What Are Your Responsibilities?
If you know anything about ACT Therapy you know the most important thing that it teaches is “psychological flexibility”.
It’s defined as “the ability to stay in contact with the present moment regardless of unpleasant thoughts, feelings, and bodily sensations, while choosing one’s behaviors based on the situation and personal values.”
(Click the link for a great article about it.)
In regular language, it means the ability to step back from an unpleasant feeling, evaluate it without judgement, and then react in a way that is consistent with your real values and how they relate to the situation.
In even simpler terms, it means “Being OK With Not Being OK”.
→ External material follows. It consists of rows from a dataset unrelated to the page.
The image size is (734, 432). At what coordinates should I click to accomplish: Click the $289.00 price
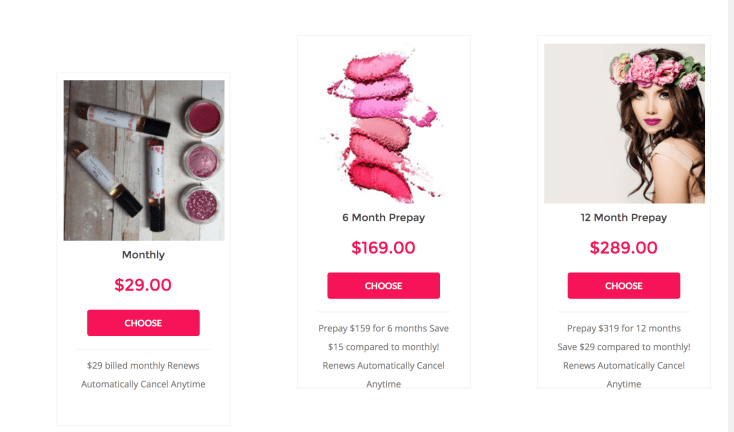click(x=623, y=248)
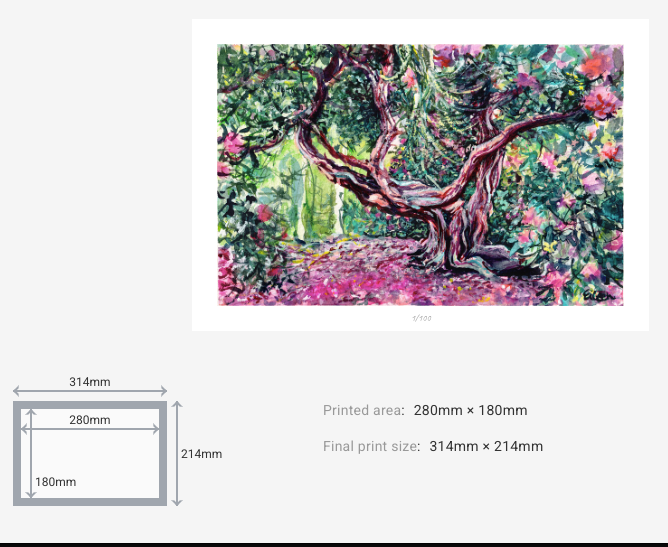This screenshot has height=547, width=668.
Task: Click the 314mm × 214mm value text
Action: tap(486, 447)
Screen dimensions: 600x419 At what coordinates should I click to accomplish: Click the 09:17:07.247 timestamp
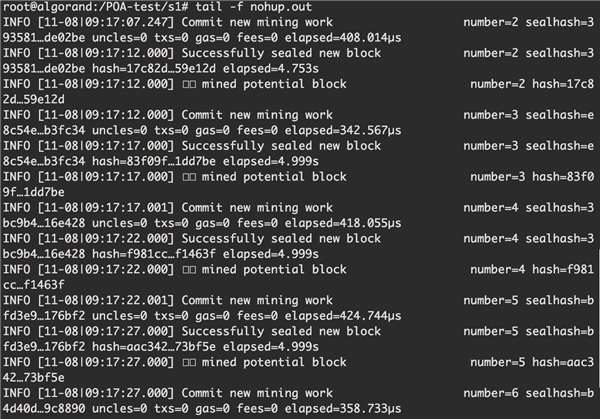pos(126,22)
Needless to say, life at the best of times can be challenging, so where we are right now is allowing for a whole lot of psychological flexibility practice. I don’t want this to be a whole post on the value of psychological flexibility, but suffice to say that it’s very important if you want to live a full and vital life. Let me know if you have any questions about why.
What I’m trying to get across is a long-winded way of asking
“What Responsibilities Do We Have To
Ourselves During This Time?”
I know just asking that may open up Pandora’s Box.
You may be thinking that I have the answers for you. Some kind of perfect exercise and nutrition program.
Sorry, I don’t.
This is a question that only you can answer. What I can do is give you a little guidance, though.
I’m not as wise as Gandalf but I’ll do my best.
1 – Take care of yourself
There’s a reason that flight attendants tell you to put your mask on before you tend to your kids. You can’t help someone else until you help yourself.
This stands for right now, too.
If you’re stressed and irritable do you really think you’re being the best parent, spouse, employee or friend you can be? You have to take care of yourself at least to some extent if you’re going to be any help to anyone else right now.
Here’s the tricky part, though. Take some time and figure out what form that takes for you.
Notice how I said “for you.” Don’t try to figure it out by going on Instagram and seeing what your favorite fitness celebrity is doing.
Maybe a workout is what you need. Maybe a walk. Maybe reading a book. Maybe sewing a brand new infinity scarf!
Who made that?
Maybe none of these things.
The point is to do something that fills you up. This is important! Do not just blow it off!
2 – Work On Your Psychologically Flexibility
Understand that whatever you do won’t be perfect. Not because you aren’t capable, but because
There Is No Such Thing As Perfect!
Use that psychological flexibility to understand that we are looking to make progress in whatever form that takes.
Think of it like this:
We want to head in a certain direction here. Towards progress. Let’s call that direction “west”. We will never arrive at “west”, but we can move in that direction. We are always trying to think in terms of “progress not perfection”.
All that may sound good, but how do we work on psychologically flexibility?
It’s a big process and being that I’m not a therapist I certainly don’t have all the answers, but I can get you started.
I want you to think of one thing you want to accomplish over the next few weeks. It doesn’t have to be a big thing, and as a matter of fact it may be best to start off with something small, but it does have to mean something to you. That is a crucial piece of this. It may be as simple as journaling a few times per week or learning how to cook lasagna.
Next, I want you to come up with a step-by-step plan on how you are going to do it.
This plan should be very manageable and scheduled out.
Next, I want you to follow the plan no matter what. Even if you don’t feel like doing it.
Especially if you don’t feel like doing it!
Remember the definition: “the ability to stay in contact with the present moment regardless of unpleasant thoughts, feelings, and bodily sensations, while choosing one’s behaviors based on the situation and personal values.”
Especially the last part: “choosing one’s behaviors based on the situation and personal values.”
That means doing something because you know that it’s important to you even if it doesn’t feel like it at the time.
The trick to starting on this process is making those steps manageable and also making sure you really want what you think and say you want, and know why you really want it. By the way, if all you can think of right now is losing weight, I guarantee you need to go much deeper into that last part.
I’m sure you’ve heard some version of this, but I’ll say it again. We can’t control this situation. All we can do is control our reaction to it. I know that’s not easy but it’s all we ever have.
I hope this helps a little. Please let me know if you want to talk through some of this stuff. It can very hard to do when you’re in the middle of it but it’s important to realize that you do have responsibilities in all of this. They just may not be what you’re thinking.